Work required => Only lines containing the string "Expand" belong in the answer; copy all of them from the entries.

Segment Start: Input data

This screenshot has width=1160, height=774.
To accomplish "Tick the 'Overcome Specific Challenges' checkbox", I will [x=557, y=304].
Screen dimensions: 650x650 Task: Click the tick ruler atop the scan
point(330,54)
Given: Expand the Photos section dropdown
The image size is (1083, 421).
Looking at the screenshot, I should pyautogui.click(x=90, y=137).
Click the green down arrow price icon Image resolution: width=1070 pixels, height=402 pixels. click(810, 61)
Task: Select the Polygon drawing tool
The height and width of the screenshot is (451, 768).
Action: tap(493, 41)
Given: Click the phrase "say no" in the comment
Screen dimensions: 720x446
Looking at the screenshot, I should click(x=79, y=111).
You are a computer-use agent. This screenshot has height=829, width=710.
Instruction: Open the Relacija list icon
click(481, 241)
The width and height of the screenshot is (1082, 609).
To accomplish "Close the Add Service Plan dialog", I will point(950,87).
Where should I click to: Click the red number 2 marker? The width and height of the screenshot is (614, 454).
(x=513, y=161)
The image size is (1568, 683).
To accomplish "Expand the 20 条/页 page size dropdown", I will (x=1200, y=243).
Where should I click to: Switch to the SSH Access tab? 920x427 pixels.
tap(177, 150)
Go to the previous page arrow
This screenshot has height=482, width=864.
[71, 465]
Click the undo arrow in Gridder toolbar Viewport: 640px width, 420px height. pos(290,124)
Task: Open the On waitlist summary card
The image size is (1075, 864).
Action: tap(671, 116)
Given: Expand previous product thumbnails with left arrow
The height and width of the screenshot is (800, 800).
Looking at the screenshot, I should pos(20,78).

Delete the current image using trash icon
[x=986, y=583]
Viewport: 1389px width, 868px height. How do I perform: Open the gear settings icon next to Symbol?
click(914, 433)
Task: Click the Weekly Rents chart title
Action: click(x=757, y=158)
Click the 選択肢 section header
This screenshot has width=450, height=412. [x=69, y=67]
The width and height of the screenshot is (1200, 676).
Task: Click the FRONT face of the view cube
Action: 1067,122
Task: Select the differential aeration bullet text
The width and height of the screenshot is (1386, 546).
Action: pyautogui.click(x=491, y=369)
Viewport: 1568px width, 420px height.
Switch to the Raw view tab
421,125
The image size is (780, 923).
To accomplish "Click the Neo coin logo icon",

Segment End: Input data

Written response =>
Given: Expand the Photos section dropdown
To accomplish "Expand the 20 条/页 page size dropdown", I will (x=1200, y=243).
Given: Expand previous product thumbnails with left arrow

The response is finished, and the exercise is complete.